(Saved data entries)
────────────────────
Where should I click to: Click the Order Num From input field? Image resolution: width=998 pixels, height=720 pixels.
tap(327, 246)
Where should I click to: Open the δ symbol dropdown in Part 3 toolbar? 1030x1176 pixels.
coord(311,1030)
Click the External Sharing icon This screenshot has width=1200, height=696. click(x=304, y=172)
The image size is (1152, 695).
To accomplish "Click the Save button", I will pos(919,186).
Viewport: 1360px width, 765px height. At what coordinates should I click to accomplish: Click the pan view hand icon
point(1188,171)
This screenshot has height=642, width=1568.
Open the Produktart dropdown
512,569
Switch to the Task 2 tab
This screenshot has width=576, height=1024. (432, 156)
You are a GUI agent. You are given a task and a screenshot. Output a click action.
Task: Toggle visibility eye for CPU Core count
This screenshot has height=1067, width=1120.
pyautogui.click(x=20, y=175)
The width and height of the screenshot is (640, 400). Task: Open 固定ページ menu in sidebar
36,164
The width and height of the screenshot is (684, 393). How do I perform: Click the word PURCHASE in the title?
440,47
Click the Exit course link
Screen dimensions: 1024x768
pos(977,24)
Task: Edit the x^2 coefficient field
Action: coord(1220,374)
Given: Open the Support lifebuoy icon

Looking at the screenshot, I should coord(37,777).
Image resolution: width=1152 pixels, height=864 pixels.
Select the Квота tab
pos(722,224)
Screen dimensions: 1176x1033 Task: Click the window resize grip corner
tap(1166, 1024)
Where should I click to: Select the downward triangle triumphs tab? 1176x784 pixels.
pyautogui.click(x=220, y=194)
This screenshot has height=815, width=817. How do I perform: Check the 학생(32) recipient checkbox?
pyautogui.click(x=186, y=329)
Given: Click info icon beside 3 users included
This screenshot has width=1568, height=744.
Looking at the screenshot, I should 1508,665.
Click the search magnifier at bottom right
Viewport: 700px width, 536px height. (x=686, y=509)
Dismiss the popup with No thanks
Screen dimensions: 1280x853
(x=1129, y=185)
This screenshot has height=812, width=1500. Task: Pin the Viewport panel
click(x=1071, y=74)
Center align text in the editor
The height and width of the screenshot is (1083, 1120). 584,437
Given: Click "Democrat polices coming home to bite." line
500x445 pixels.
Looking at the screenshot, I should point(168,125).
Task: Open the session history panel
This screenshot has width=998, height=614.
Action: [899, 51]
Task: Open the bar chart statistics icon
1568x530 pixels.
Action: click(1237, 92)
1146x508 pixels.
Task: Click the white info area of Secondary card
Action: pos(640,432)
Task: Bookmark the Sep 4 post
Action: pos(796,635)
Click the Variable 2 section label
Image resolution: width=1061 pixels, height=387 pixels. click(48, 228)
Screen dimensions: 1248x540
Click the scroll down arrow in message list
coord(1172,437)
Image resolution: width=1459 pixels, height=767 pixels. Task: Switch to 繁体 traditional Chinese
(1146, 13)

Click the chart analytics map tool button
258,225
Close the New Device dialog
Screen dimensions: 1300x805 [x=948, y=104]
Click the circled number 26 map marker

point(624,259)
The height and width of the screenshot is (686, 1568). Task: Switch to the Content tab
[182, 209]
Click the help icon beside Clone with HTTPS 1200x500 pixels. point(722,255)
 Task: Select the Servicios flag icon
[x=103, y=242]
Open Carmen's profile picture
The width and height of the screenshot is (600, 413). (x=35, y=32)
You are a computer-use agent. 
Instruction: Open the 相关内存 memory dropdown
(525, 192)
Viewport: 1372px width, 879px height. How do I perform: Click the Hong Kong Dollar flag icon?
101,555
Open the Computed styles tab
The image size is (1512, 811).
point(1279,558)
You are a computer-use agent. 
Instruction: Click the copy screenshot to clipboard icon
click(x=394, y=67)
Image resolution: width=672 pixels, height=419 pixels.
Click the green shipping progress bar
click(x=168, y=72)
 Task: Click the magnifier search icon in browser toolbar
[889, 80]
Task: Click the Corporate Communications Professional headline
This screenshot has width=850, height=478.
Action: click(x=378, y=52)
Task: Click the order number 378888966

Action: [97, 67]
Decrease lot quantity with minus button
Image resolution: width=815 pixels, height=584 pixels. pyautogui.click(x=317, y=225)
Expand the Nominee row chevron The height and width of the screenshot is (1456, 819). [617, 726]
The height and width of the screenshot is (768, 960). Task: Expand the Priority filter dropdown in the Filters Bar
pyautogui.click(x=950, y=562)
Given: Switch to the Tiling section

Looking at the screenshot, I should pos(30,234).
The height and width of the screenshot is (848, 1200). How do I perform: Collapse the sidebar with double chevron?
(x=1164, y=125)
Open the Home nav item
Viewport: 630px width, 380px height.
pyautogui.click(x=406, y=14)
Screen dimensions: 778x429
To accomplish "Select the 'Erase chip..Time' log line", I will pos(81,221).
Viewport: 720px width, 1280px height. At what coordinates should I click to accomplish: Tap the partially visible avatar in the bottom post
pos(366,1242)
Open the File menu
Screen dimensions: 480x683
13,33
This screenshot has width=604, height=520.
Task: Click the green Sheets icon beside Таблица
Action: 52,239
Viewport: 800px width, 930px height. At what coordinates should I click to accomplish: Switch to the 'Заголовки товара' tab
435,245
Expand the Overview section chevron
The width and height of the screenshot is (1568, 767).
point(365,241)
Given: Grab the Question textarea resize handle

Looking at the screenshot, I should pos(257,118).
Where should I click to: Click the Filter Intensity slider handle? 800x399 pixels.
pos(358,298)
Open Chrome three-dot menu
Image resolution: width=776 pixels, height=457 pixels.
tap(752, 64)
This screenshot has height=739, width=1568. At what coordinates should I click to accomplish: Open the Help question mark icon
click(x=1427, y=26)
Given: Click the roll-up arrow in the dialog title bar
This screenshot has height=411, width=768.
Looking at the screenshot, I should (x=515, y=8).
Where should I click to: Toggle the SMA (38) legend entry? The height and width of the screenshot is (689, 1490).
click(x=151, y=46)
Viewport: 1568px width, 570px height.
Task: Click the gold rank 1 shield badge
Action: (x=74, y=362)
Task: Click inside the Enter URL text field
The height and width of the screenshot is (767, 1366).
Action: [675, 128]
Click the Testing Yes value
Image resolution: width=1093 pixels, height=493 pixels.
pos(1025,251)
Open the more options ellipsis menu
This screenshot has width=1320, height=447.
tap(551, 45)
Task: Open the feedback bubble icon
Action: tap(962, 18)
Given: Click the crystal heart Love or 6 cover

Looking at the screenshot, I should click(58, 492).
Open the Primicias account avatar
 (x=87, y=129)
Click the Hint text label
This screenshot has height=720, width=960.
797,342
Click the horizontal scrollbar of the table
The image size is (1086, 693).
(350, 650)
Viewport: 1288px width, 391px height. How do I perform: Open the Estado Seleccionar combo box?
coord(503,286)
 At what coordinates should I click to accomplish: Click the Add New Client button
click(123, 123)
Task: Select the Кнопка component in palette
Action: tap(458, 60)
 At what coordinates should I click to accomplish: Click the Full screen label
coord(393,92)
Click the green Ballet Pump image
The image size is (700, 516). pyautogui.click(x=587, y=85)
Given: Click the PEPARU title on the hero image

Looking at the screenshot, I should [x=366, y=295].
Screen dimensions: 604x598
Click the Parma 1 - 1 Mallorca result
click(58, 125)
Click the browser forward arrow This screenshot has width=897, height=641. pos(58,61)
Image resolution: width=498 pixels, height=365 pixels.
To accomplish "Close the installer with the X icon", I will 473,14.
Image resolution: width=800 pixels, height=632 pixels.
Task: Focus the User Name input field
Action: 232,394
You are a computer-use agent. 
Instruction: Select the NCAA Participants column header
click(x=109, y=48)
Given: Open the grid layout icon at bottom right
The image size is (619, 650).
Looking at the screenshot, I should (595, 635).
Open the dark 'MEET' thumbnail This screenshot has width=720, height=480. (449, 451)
────────────────────
> **What to produce**:
The answer must be a word-for-word transcription of every record above.

> **Your response**:
Where should I click to: Click the Order Num From input field? Image resolution: width=998 pixels, height=720 pixels.
tap(327, 246)
Where should I click to: Open the δ symbol dropdown in Part 3 toolbar? 1030x1176 pixels.
coord(311,1030)
Click the External Sharing icon This screenshot has width=1200, height=696. click(x=304, y=172)
The image size is (1152, 695).
To accomplish "Click the Save button", I will pos(919,186).
Viewport: 1360px width, 765px height. At what coordinates should I click to accomplish: Click the pan view hand icon
point(1188,171)
This screenshot has height=642, width=1568.
Open the Produktart dropdown
512,569
Switch to the Task 2 tab
This screenshot has width=576, height=1024. (432, 156)
You are a GUI agent. You are given a task and a screenshot. Output a click action.
Task: Toggle visibility eye for CPU Core count
This screenshot has height=1067, width=1120.
pyautogui.click(x=20, y=175)
The width and height of the screenshot is (640, 400). Task: Open 固定ページ menu in sidebar
36,164
The width and height of the screenshot is (684, 393). How do I perform: Click the word PURCHASE in the title?
440,47
Click the Exit course link
Screen dimensions: 1024x768
pos(977,24)
Task: Edit the x^2 coefficient field
Action: coord(1220,374)
Given: Open the Support lifebuoy icon

Looking at the screenshot, I should coord(37,777).
Image resolution: width=1152 pixels, height=864 pixels.
Select the Квота tab
pos(722,224)
Screen dimensions: 1176x1033 Task: Click the window resize grip corner
tap(1166, 1024)
Where should I click to: Select the downward triangle triumphs tab? 1176x784 pixels.
pyautogui.click(x=220, y=194)
This screenshot has height=815, width=817. How do I perform: Check the 학생(32) recipient checkbox?
pyautogui.click(x=186, y=329)
Given: Click info icon beside 3 users included
This screenshot has width=1568, height=744.
Looking at the screenshot, I should 1508,665.
Click the search magnifier at bottom right
Viewport: 700px width, 536px height. (x=686, y=509)
Dismiss the popup with No thanks
Screen dimensions: 1280x853
(x=1129, y=185)
This screenshot has height=812, width=1500. Task: Pin the Viewport panel
click(x=1071, y=74)
Center align text in the editor
The height and width of the screenshot is (1083, 1120). 584,437
Given: Click "Democrat polices coming home to bite." line
500x445 pixels.
Looking at the screenshot, I should point(168,125).
Task: Open the session history panel
This screenshot has width=998, height=614.
Action: [899, 51]
Task: Open the bar chart statistics icon
1568x530 pixels.
Action: click(1237, 92)
1146x508 pixels.
Task: Click the white info area of Secondary card
Action: pos(640,432)
Task: Bookmark the Sep 4 post
Action: pos(796,635)
Click the Variable 2 section label
Image resolution: width=1061 pixels, height=387 pixels. click(48, 228)
Screen dimensions: 1248x540
Click the scroll down arrow in message list
coord(1172,437)
Image resolution: width=1459 pixels, height=767 pixels. Task: Switch to 繁体 traditional Chinese
(1146, 13)

Click the chart analytics map tool button
258,225
Close the New Device dialog
Screen dimensions: 1300x805 [x=948, y=104]
Click the circled number 26 map marker

point(624,259)
The height and width of the screenshot is (686, 1568). Task: Switch to the Content tab
[182, 209]
Click the help icon beside Clone with HTTPS 1200x500 pixels. point(722,255)
 Task: Select the Servicios flag icon
[x=103, y=242]
Open Carmen's profile picture
The width and height of the screenshot is (600, 413). (x=35, y=32)
You are a computer-use agent. 
Instruction: Open the 相关内存 memory dropdown
(525, 192)
Viewport: 1372px width, 879px height. How do I perform: Click the Hong Kong Dollar flag icon?
101,555
Open the Computed styles tab
The image size is (1512, 811).
point(1279,558)
You are a computer-use agent. 
Instruction: Click the copy screenshot to clipboard icon
click(x=394, y=67)
Image resolution: width=672 pixels, height=419 pixels.
Click the green shipping progress bar
click(x=168, y=72)
 Task: Click the magnifier search icon in browser toolbar
[889, 80]
Task: Click the Corporate Communications Professional headline
This screenshot has width=850, height=478.
Action: click(x=378, y=52)
Task: Click the order number 378888966

Action: [97, 67]
Decrease lot quantity with minus button
Image resolution: width=815 pixels, height=584 pixels. pyautogui.click(x=317, y=225)
Expand the Nominee row chevron The height and width of the screenshot is (1456, 819). [617, 726]
The height and width of the screenshot is (768, 960). Task: Expand the Priority filter dropdown in the Filters Bar
pyautogui.click(x=950, y=562)
Given: Switch to the Tiling section

Looking at the screenshot, I should pos(30,234).
The height and width of the screenshot is (848, 1200). How do I perform: Collapse the sidebar with double chevron?
(x=1164, y=125)
Open the Home nav item
Viewport: 630px width, 380px height.
pyautogui.click(x=406, y=14)
Screen dimensions: 778x429
To accomplish "Select the 'Erase chip..Time' log line", I will pos(81,221).
Viewport: 720px width, 1280px height. At what coordinates should I click to accomplish: Tap the partially visible avatar in the bottom post
pos(366,1242)
Open the File menu
Screen dimensions: 480x683
13,33
This screenshot has width=604, height=520.
Task: Click the green Sheets icon beside Таблица
Action: 52,239
Viewport: 800px width, 930px height. At what coordinates should I click to accomplish: Switch to the 'Заголовки товара' tab
435,245
Expand the Overview section chevron
The width and height of the screenshot is (1568, 767).
point(365,241)
Given: Grab the Question textarea resize handle

Looking at the screenshot, I should pos(257,118).
Where should I click to: Click the Filter Intensity slider handle? 800x399 pixels.
pos(358,298)
Open Chrome three-dot menu
Image resolution: width=776 pixels, height=457 pixels.
tap(752, 64)
This screenshot has height=739, width=1568. At what coordinates should I click to accomplish: Open the Help question mark icon
click(x=1427, y=26)
Given: Click the roll-up arrow in the dialog title bar
This screenshot has height=411, width=768.
Looking at the screenshot, I should (x=515, y=8).
Where should I click to: Toggle the SMA (38) legend entry? The height and width of the screenshot is (689, 1490).
click(x=151, y=46)
Viewport: 1568px width, 570px height.
Task: Click the gold rank 1 shield badge
Action: (x=74, y=362)
Task: Click inside the Enter URL text field
The height and width of the screenshot is (767, 1366).
Action: [675, 128]
Click the Testing Yes value
Image resolution: width=1093 pixels, height=493 pixels.
pos(1025,251)
Open the more options ellipsis menu
This screenshot has width=1320, height=447.
tap(551, 45)
Task: Open the feedback bubble icon
Action: tap(962, 18)
Given: Click the crystal heart Love or 6 cover

Looking at the screenshot, I should click(58, 492).
Open the Primicias account avatar
 (x=87, y=129)
Click the Hint text label
This screenshot has height=720, width=960.
797,342
Click the horizontal scrollbar of the table
The image size is (1086, 693).
(350, 650)
Viewport: 1288px width, 391px height. How do I perform: Open the Estado Seleccionar combo box?
coord(503,286)
 At what coordinates should I click to accomplish: Click the Add New Client button
click(123, 123)
Task: Select the Кнопка component in palette
Action: tap(458, 60)
 At what coordinates should I click to accomplish: Click the Full screen label
coord(393,92)
Click the green Ballet Pump image
The image size is (700, 516). pyautogui.click(x=587, y=85)
Given: Click the PEPARU title on the hero image

Looking at the screenshot, I should [x=366, y=295].
Screen dimensions: 604x598
Click the Parma 1 - 1 Mallorca result
click(58, 125)
Click the browser forward arrow This screenshot has width=897, height=641. pos(58,61)
Image resolution: width=498 pixels, height=365 pixels.
To accomplish "Close the installer with the X icon", I will 473,14.
Image resolution: width=800 pixels, height=632 pixels.
Task: Focus the User Name input field
Action: 232,394
You are a computer-use agent. 
Instruction: Select the NCAA Participants column header
click(x=109, y=48)
Given: Open the grid layout icon at bottom right
The image size is (619, 650).
Looking at the screenshot, I should (595, 635).
Open the dark 'MEET' thumbnail This screenshot has width=720, height=480. (449, 451)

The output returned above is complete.